Listing for locating described items

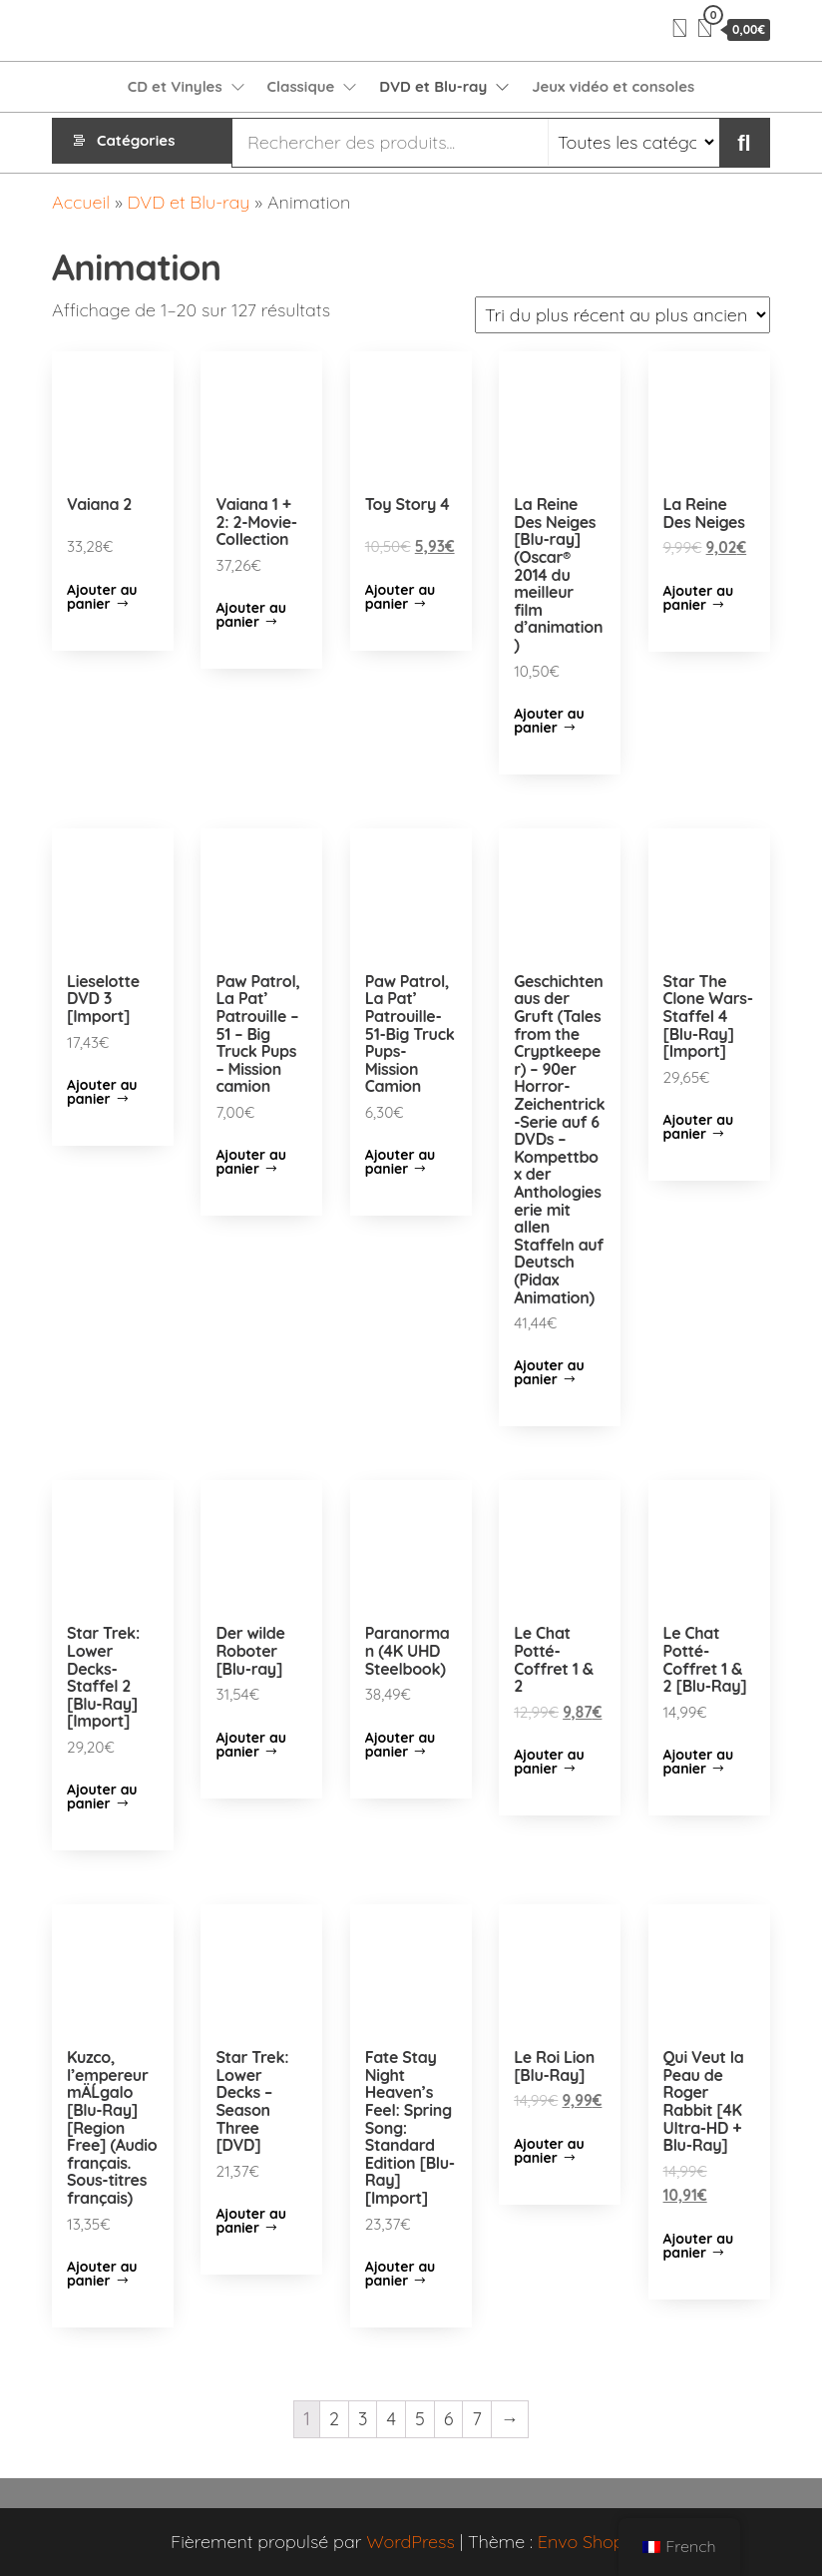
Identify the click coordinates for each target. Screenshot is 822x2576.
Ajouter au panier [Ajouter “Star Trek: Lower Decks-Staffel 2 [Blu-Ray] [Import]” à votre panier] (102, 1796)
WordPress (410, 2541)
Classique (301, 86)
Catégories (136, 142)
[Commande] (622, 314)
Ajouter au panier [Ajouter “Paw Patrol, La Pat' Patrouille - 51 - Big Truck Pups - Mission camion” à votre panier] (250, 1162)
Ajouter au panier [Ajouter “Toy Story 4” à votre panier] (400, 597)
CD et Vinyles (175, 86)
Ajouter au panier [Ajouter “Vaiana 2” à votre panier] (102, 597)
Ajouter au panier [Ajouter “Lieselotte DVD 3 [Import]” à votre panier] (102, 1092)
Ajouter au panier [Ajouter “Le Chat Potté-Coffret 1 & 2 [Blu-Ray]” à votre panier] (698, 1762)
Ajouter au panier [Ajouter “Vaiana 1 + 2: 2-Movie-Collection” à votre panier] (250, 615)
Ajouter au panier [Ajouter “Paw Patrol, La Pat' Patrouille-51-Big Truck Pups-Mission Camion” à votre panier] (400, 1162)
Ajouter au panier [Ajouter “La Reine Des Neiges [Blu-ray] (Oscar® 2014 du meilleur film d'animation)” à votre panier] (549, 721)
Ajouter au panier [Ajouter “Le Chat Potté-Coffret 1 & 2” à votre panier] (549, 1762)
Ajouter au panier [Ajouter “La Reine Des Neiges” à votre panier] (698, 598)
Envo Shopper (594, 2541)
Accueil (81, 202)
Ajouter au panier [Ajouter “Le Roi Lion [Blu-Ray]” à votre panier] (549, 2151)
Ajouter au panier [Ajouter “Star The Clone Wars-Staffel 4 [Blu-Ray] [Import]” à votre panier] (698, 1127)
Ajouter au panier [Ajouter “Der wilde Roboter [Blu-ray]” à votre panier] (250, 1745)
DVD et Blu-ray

--

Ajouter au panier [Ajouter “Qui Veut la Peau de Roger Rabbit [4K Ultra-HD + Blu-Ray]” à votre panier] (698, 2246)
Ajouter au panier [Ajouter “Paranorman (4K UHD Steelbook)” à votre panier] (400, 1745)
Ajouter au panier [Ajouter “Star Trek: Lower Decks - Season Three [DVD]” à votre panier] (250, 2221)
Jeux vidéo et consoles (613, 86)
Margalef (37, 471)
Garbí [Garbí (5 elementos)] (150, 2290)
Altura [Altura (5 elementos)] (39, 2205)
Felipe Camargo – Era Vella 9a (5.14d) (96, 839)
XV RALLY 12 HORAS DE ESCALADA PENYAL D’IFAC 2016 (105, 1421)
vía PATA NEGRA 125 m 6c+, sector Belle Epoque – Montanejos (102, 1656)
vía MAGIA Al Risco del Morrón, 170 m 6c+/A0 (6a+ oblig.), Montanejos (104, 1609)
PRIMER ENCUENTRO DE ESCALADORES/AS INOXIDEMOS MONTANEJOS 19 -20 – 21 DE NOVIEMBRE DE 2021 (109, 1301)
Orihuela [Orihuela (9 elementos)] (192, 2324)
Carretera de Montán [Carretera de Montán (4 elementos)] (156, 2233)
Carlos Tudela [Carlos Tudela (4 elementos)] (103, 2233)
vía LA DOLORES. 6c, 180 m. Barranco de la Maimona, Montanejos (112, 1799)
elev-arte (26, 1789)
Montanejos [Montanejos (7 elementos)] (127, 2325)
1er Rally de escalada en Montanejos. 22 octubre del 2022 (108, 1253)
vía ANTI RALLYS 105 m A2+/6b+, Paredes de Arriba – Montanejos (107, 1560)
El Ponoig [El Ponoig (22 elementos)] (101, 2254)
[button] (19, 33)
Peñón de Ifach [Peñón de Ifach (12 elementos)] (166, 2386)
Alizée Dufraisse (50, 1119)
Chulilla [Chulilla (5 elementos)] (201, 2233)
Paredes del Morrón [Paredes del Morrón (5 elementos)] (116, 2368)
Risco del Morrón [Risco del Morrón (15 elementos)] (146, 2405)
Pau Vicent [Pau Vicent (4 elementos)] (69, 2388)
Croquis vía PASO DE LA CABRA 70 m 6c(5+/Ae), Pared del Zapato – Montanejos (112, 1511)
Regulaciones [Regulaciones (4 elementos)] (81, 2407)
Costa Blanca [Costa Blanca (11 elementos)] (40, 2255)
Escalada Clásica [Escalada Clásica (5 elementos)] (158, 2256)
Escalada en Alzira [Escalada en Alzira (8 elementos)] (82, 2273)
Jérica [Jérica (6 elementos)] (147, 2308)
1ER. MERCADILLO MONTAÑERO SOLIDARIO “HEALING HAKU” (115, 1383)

--

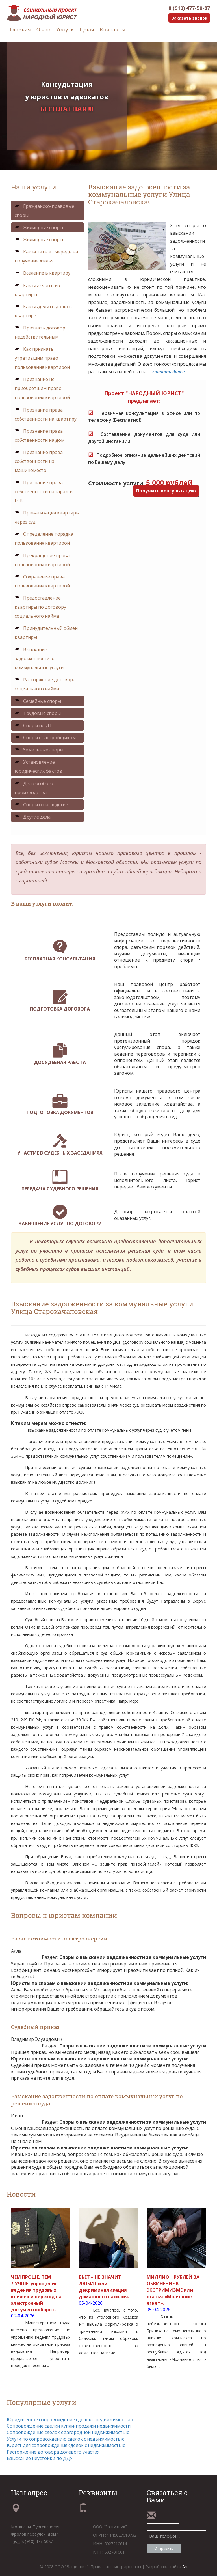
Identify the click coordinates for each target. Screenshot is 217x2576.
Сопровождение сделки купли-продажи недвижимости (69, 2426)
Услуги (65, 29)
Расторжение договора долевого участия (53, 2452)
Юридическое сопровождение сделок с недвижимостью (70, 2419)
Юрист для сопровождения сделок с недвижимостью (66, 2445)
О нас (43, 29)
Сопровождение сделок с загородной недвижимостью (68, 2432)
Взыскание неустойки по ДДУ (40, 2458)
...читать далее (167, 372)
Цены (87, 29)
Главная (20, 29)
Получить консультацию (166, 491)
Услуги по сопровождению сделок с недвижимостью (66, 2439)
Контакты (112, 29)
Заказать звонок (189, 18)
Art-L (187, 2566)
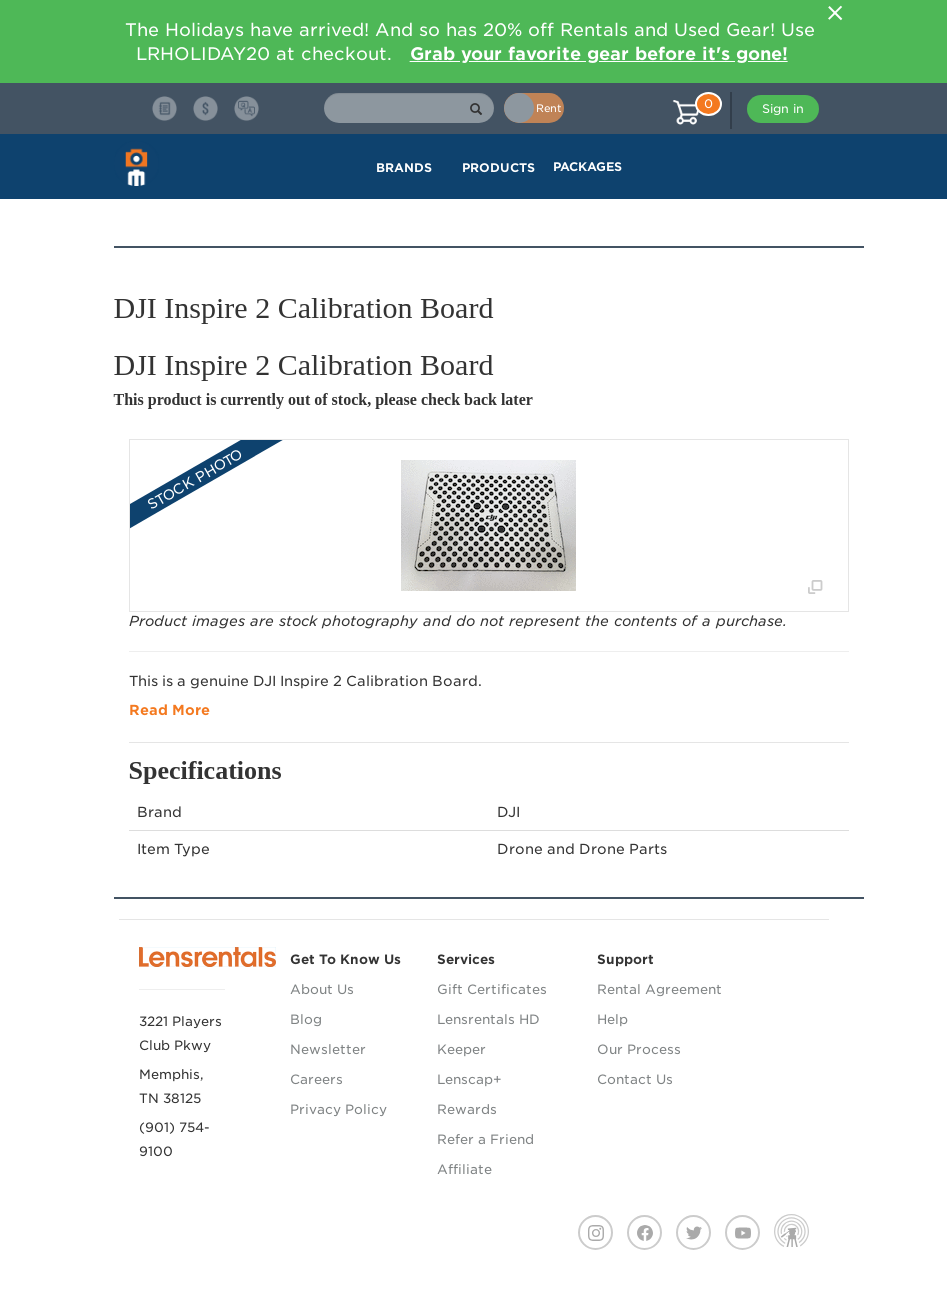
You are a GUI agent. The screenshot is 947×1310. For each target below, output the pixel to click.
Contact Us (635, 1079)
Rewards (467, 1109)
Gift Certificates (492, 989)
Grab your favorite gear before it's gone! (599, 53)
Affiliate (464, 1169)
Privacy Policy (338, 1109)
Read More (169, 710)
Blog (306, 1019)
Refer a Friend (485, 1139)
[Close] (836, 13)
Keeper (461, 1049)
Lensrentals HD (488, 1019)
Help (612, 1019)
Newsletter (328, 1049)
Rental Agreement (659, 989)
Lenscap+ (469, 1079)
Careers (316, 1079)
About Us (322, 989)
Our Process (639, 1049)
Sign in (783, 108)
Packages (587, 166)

> **EXERCISE**: Copy out the listing from the line with "Rewards (467, 1109)" up to and including the line with "Packages (587, 166)", but swap "Newsletter" for "Mailing List" and keep everything else the same.

> **THE OUTPUT**:
Rewards (467, 1109)
Gift Certificates (492, 989)
Grab your favorite gear before it's gone! (599, 53)
Affiliate (464, 1169)
Privacy Policy (338, 1109)
Read More (169, 710)
Blog (306, 1019)
Refer a Friend (485, 1139)
[Close] (836, 13)
Keeper (461, 1049)
Lensrentals HD (488, 1019)
Help (612, 1019)
Mailing List (328, 1049)
Rental Agreement (659, 989)
Lenscap+ (469, 1079)
Careers (316, 1079)
About Us (322, 989)
Our Process (639, 1049)
Sign in (783, 108)
Packages (587, 166)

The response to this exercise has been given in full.